Eine andere Brücke hat Bernhard Wicki hingegen als Regisseur weltberühmt gemacht. Der 1959 gedrehte Antikriegsfilm "Die Brücke" nach dem Roman von Manfred Gregor war nach "Warum sind sie gegen uns?" (1958) Wickis zweite Regiearbeit. In den letzten Tagen des Zweiten Weltkrieges verteidigt eine Handvoll Oberschüler eine Brücke ihrer Heimatstadt vor den heranrückenden amerikanischen Truppen. Bis auf einen sterben die Jungen in diesem sinnlosen Kampf. "Die Brücke" wurde mit zahlreichen Auszeichnungen bedacht und spielte mehr als zehn Millionen Mark Gewinn ein.

Weit weniger erfolgreich war dagegen die Verfilmung des Dürrenmatt-Stoffes "Der Besuch der alten Dame" mit Ingrid Bergmann in der Titelrolle, die Wicki in Hollywood inszenierte. Daß er dennoch ein außergewöhnlicher Regisseur war, bewies er mit seinen Fernsehspielen "Das falsche Gewicht" nach einem Roman von Joseph Roth und "Sansibar oder Der letzte Grund" nach Alfred Andersch. Seinen letzten Film drehte er im Jahre 1989. Wiederum nach Motiven des gleichnamigen Romans von Joseph Roth schilderte Wicki in "Das Spinnennetz" den schleichend heraufziehenden Nationalsozialismus der zwanziger Jahre. Während der anstrengenden Dreharbeiten zu dem für einen Oscar nominierten Film erlitt er in Prag eine Gehirnblutung, was ihn aber nicht daran hinderte, "Das Spinnennetz" zu Ende zu drehen.

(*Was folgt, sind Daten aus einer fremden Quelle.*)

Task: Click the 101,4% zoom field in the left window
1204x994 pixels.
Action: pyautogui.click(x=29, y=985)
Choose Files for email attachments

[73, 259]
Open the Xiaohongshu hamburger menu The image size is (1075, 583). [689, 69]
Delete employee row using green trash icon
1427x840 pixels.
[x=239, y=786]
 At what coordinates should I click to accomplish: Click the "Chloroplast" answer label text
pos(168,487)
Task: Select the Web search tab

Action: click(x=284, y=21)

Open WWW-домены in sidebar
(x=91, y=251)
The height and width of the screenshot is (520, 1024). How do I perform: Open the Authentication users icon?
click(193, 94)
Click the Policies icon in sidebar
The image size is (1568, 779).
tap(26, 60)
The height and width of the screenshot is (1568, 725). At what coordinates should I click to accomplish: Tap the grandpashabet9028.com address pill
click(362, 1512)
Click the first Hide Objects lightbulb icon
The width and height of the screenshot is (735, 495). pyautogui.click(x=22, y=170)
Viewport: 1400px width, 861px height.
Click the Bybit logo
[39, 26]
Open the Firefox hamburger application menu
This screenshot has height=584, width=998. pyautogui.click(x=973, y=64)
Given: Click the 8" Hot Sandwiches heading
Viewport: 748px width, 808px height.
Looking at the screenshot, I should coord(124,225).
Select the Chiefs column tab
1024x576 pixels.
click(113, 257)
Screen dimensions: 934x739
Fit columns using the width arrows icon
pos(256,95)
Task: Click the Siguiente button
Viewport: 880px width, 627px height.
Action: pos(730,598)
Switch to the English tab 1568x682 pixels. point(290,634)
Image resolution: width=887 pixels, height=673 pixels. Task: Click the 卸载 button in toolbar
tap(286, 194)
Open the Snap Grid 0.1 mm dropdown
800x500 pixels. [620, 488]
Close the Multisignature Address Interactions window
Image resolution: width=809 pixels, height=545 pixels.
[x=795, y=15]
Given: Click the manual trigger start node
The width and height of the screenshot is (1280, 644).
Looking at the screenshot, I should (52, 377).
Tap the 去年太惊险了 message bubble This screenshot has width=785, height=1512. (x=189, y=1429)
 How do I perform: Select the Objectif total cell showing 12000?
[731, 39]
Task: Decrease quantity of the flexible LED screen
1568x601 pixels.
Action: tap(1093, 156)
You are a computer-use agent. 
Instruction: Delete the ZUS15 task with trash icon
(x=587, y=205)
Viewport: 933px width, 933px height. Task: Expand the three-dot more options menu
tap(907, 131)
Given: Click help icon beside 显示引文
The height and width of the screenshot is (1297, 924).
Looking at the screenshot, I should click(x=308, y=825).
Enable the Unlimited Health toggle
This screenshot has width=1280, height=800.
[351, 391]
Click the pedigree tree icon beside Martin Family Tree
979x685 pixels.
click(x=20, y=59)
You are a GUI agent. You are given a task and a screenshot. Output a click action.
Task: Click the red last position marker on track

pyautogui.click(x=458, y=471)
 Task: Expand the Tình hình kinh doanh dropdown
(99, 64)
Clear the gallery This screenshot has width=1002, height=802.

Neue Projekte wie die Verfilmung der Novelle "Die Sirene" von Dieter Wellershoff konnte er wegen seiner stark angeschlagenen Gesundheit nicht mehr realisieren. In München ist Bernhard Wicki am 5. Januar, wenige Monate nach seinem achtzigsten Geburtstag, an Herzversagen gestorben.